## Supplied information

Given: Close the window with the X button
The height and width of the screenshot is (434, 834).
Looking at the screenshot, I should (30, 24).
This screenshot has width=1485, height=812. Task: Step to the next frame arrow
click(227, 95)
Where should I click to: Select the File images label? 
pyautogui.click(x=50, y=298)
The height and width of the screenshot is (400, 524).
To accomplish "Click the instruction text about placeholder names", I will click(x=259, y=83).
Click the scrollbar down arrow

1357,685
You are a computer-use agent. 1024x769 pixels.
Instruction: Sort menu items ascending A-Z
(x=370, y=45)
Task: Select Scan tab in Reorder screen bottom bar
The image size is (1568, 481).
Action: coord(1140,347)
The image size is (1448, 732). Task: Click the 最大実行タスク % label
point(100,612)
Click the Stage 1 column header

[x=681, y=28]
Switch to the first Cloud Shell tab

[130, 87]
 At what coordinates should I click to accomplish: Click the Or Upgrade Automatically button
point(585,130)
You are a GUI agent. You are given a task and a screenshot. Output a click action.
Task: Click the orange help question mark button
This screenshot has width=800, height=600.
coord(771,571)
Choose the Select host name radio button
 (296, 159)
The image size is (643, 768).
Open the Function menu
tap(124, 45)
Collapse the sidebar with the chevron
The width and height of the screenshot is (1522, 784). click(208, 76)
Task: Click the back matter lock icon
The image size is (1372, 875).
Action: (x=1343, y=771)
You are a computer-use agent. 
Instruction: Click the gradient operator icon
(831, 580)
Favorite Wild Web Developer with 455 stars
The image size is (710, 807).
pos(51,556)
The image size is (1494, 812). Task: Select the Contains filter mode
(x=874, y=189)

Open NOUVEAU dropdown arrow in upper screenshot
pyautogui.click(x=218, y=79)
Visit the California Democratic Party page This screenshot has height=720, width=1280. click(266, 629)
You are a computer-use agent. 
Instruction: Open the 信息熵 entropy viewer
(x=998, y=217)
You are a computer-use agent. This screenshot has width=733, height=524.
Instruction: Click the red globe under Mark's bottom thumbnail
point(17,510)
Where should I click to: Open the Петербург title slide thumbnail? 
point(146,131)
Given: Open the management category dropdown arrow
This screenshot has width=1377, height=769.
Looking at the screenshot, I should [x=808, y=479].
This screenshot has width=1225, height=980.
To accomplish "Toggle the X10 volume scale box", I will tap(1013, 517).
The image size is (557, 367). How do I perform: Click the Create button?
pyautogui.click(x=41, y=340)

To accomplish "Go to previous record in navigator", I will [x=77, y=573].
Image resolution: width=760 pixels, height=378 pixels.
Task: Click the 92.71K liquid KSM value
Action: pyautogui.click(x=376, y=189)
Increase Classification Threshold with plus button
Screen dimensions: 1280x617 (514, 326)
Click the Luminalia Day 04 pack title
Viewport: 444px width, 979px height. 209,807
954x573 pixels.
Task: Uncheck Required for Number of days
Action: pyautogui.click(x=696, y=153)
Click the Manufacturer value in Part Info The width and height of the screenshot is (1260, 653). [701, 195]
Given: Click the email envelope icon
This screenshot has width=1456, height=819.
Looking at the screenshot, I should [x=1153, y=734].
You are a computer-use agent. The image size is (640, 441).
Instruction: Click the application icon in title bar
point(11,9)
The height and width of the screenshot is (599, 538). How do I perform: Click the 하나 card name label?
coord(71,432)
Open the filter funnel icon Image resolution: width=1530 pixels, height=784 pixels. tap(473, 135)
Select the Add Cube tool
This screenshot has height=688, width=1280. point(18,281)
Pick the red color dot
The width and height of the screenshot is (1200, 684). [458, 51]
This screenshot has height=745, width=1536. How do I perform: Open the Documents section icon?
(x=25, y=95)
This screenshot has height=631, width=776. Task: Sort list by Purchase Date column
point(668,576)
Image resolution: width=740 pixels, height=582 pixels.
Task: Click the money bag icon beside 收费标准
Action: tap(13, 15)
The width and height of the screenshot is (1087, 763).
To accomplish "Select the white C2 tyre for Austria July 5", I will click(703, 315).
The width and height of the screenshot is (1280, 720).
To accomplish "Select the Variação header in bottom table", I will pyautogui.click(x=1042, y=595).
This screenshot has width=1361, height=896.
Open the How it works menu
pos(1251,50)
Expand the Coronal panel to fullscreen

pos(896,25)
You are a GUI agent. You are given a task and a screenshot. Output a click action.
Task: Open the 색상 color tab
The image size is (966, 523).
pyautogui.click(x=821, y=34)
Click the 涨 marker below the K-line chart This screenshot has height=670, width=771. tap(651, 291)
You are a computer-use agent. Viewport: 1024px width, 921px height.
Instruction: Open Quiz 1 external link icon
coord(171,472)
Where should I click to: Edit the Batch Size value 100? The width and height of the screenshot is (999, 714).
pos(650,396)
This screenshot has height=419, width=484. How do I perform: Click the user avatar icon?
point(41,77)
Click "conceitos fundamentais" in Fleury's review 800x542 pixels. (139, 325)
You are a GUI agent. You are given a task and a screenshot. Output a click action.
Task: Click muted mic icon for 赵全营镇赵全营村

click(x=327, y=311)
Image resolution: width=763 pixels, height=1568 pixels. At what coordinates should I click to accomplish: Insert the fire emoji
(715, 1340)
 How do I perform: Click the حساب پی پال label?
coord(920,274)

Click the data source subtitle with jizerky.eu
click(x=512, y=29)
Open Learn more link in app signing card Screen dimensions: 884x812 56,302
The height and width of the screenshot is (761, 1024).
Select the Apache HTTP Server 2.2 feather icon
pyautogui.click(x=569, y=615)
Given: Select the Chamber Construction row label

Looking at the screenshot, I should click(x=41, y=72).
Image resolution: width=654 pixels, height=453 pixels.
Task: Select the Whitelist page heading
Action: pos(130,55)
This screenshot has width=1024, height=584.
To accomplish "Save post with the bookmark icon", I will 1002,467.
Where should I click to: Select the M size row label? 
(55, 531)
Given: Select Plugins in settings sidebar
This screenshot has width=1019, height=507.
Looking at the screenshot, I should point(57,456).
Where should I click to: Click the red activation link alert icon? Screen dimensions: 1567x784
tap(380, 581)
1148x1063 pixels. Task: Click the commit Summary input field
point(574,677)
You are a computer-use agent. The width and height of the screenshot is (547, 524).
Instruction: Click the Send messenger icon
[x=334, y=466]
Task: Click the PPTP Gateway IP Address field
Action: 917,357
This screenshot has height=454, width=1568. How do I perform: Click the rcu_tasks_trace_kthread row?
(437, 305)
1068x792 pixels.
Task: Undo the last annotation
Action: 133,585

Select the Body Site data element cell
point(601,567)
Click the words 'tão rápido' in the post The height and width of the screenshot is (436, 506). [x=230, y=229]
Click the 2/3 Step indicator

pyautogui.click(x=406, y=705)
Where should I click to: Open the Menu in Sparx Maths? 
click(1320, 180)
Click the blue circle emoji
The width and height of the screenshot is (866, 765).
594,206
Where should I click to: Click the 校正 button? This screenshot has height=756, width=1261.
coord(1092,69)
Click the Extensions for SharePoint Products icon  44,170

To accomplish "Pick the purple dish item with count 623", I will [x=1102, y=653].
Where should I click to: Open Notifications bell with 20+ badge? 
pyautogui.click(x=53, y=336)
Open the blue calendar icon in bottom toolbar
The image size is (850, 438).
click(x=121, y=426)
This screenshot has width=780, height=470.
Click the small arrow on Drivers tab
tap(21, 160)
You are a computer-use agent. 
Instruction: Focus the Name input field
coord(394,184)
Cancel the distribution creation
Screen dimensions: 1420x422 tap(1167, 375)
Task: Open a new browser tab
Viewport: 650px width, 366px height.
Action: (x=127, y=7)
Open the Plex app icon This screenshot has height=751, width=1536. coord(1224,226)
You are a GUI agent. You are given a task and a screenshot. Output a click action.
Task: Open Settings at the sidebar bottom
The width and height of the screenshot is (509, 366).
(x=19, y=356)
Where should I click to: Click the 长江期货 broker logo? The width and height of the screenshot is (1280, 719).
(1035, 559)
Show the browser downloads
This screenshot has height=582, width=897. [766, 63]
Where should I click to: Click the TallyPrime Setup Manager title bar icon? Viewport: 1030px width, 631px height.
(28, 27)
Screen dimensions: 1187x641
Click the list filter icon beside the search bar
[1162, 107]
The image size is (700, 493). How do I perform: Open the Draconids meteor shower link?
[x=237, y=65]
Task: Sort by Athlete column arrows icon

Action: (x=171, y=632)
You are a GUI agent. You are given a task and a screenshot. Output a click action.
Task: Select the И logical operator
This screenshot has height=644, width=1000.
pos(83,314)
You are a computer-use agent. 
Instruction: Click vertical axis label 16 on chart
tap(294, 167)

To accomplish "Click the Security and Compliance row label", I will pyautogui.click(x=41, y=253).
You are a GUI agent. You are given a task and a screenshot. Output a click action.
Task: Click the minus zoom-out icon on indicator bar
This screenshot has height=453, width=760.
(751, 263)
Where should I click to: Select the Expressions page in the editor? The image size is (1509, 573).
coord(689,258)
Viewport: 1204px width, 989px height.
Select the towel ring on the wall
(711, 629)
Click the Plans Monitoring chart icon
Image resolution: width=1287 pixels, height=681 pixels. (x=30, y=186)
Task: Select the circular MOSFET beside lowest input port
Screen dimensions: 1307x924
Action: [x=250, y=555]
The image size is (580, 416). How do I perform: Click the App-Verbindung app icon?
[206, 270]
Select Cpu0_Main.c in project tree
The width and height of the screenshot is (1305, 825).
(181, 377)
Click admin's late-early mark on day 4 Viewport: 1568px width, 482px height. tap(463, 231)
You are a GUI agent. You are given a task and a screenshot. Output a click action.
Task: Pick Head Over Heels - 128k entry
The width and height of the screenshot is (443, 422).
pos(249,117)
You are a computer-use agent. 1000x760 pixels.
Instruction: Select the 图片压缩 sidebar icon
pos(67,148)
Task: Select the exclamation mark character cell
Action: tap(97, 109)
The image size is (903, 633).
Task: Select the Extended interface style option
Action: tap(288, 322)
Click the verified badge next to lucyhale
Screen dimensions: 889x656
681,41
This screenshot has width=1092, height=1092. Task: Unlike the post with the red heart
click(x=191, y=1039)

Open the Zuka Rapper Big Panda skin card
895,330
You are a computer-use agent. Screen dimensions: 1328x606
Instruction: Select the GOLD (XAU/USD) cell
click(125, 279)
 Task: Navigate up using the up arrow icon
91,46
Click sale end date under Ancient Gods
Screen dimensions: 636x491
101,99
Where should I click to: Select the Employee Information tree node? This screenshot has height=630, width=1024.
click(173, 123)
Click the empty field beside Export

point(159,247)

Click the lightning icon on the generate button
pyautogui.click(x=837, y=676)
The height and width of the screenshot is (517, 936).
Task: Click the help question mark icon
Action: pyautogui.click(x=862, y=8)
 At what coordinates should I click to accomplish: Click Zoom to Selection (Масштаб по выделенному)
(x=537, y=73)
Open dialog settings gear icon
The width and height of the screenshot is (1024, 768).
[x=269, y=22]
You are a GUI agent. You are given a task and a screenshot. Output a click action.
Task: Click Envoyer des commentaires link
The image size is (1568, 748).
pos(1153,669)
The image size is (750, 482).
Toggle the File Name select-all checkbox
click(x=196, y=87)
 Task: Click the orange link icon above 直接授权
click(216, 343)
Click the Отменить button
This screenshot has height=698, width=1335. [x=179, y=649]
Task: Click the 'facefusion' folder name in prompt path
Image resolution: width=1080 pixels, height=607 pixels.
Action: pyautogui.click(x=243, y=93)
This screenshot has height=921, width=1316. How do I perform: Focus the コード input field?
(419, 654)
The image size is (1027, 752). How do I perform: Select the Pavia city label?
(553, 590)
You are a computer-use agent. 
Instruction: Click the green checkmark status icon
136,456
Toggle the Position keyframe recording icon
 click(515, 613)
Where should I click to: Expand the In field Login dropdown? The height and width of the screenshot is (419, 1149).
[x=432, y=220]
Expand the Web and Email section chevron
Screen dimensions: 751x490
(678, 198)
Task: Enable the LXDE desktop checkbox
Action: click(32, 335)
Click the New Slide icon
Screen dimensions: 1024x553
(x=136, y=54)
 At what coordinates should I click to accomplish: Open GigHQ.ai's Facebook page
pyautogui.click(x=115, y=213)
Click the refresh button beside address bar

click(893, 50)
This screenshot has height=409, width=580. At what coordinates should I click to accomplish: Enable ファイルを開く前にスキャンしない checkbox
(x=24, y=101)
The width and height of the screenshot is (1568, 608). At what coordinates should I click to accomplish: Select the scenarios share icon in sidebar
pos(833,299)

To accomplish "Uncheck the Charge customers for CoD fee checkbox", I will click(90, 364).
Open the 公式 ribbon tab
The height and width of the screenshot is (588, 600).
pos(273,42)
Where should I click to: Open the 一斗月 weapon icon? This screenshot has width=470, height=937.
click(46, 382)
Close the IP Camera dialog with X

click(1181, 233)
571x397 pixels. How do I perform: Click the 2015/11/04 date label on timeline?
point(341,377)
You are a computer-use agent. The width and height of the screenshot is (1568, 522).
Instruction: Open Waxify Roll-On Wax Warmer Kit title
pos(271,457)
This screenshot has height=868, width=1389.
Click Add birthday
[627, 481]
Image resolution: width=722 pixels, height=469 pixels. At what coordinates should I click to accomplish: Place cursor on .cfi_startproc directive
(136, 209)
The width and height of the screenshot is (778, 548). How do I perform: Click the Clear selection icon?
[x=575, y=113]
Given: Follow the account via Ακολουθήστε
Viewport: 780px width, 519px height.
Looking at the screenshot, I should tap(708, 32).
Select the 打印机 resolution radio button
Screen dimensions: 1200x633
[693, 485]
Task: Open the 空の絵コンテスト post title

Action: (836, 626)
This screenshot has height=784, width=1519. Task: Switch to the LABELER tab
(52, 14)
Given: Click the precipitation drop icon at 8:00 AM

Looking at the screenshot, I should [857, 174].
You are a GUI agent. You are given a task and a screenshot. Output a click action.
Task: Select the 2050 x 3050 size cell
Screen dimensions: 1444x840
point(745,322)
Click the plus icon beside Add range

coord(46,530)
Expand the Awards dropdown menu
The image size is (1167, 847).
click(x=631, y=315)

## Instructions for the task
What is needed is an exact retyping of every line from the one containing "This screenshot has height=784, width=1519." through the final line of the entries, and only those lines.

## Task answer
This screenshot has height=784, width=1519. Task: Switch to the LABELER tab
(52, 14)
Given: Click the precipitation drop icon at 8:00 AM

Looking at the screenshot, I should [857, 174].
You are a GUI agent. You are given a task and a screenshot. Output a click action.
Task: Select the 2050 x 3050 size cell
Screen dimensions: 1444x840
point(745,322)
Click the plus icon beside Add range

coord(46,530)
Expand the Awards dropdown menu
The image size is (1167, 847).
click(x=631, y=315)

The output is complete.